_Task requirements_: Produce exactly the lines from the one holding "760x405 pixels." through the last line of the data below, with every picture left out.

_Source material_:
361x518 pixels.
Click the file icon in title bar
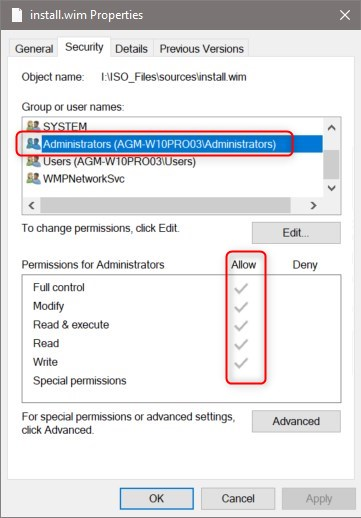click(x=17, y=15)
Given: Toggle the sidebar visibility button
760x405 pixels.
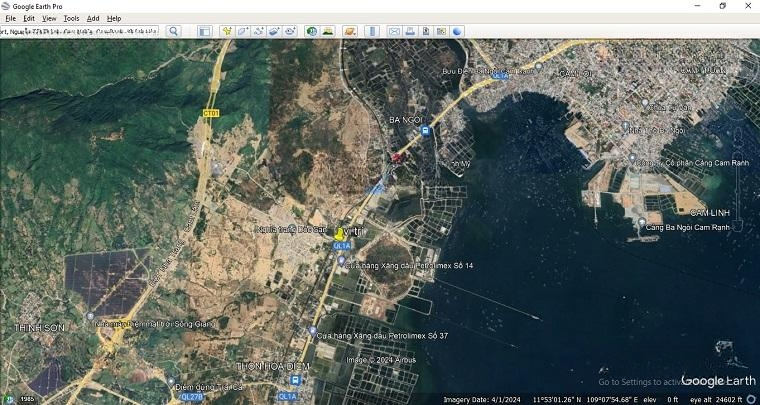Looking at the screenshot, I should click(204, 31).
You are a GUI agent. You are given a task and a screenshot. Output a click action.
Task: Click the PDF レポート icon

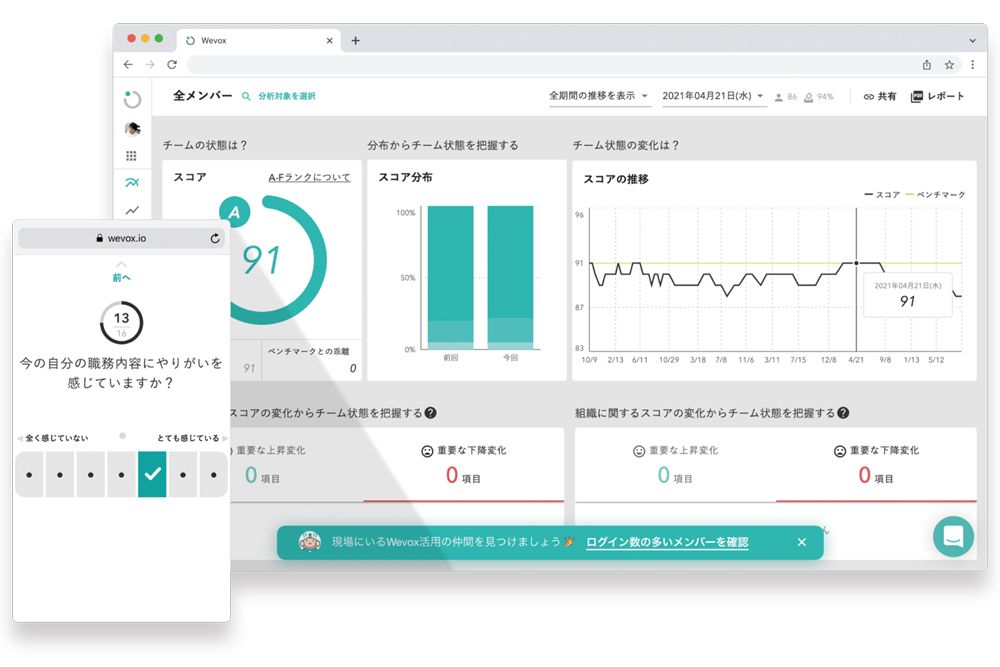click(x=916, y=97)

_Exercise response_:
760x405 pixels.
Looking at the screenshot, I should click(204, 31).
You are a GUI agent. You are given a task and a screenshot. Output a click action.
Task: Click the PDF レポート icon

click(x=916, y=97)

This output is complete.